Tickets can be bought as individual tickets or guided tours. As you’d imagine, guided tours are more expensive but there is more availability. If you are after individual tickets we suggest you regularly check the official website for when they release tickets for your dates.
Tickets go very fast especially during peak season so we suggest this is the first thing you consider when planning to come to Milan. Visitors are typically given a specific time slot for their viewing, and it’s essential to arrive on time to fully enjoy the experience.
Leonardo da Vinci painted “The Last Supper” between 1495 and 1498 as a mural for the Dominican monastery’s dining hall. The painting depicts the moment when Jesus announces that one of his disciples will betray him.
The artwork is renowned for its innovative composition, use of perspective, and the emotional depth of the characters.
2. Visit Santa Maria delle Grazie Church
The construction of Santa Maria delle Grazie began in 1466 and was commissioned by Duke Ludovico Sforza. The church was designed by architect Guiniforte Solari in a Gothic style with some Renaissance elements.
The church was intended to be a Dominican monastery and a mausoleum for the Sforza family. The name “Santa Maria delle Grazie” translates to “Holy Mary of Grace.”

···

* Problem details
Answer these questions from the Milan text:
1. Between which years did Leonardo da Vinci paint "The Last Supper"?
2. Which architect designed Santa Maria delle Grazie?
3. Which costs more, individual tickets or guided tours?

···

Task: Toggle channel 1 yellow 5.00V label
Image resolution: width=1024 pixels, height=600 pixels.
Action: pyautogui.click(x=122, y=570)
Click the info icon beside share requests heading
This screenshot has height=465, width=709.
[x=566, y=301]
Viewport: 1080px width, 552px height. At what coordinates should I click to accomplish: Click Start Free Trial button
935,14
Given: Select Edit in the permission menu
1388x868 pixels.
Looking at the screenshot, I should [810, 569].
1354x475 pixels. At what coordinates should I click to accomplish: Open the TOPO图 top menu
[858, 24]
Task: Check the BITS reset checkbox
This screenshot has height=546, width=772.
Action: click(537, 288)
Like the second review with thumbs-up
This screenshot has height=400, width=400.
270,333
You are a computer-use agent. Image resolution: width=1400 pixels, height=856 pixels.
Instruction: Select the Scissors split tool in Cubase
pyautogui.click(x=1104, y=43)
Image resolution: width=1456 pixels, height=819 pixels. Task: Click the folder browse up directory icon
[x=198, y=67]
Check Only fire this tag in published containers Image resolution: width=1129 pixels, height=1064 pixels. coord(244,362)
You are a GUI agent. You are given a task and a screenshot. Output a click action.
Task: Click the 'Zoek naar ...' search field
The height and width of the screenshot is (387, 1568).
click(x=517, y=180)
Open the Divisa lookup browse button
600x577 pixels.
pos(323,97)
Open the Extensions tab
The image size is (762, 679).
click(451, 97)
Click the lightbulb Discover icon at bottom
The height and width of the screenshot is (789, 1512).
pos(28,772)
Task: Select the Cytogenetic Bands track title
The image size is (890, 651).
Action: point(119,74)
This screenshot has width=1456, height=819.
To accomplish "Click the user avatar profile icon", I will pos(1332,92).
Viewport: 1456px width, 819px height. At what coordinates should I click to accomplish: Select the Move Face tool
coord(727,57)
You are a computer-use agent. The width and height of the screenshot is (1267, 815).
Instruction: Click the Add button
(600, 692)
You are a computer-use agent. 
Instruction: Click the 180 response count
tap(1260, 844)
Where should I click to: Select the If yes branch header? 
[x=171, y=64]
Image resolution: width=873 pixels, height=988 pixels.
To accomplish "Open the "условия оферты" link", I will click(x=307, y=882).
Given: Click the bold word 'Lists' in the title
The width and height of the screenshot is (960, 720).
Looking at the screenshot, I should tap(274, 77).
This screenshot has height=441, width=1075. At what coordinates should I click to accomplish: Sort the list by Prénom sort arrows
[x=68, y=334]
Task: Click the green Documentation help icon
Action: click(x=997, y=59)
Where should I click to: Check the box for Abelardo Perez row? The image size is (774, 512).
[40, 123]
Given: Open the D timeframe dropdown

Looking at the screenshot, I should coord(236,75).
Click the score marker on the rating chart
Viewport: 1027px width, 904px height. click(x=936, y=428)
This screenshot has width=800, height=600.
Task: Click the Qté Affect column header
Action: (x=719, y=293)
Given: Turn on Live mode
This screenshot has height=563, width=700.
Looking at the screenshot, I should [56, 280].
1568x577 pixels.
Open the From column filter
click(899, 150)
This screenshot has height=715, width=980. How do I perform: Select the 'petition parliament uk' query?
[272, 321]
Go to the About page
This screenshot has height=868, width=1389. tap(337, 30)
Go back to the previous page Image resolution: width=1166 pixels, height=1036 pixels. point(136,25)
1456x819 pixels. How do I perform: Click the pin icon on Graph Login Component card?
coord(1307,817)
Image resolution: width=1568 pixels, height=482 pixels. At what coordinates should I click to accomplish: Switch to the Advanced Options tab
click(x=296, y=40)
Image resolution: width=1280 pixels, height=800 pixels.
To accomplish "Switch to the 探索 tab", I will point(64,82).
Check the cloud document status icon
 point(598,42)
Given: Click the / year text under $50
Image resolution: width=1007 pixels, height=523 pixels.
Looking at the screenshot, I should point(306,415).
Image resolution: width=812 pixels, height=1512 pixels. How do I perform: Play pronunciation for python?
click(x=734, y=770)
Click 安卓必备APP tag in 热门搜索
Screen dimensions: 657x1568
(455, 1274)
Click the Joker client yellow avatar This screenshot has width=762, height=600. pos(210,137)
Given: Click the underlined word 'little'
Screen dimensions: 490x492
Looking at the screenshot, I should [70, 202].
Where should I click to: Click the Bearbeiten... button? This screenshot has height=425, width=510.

···

* Correct answer
1. Between 1495 and 1498.
2. Guiniforte Solari.
3. Guided tours.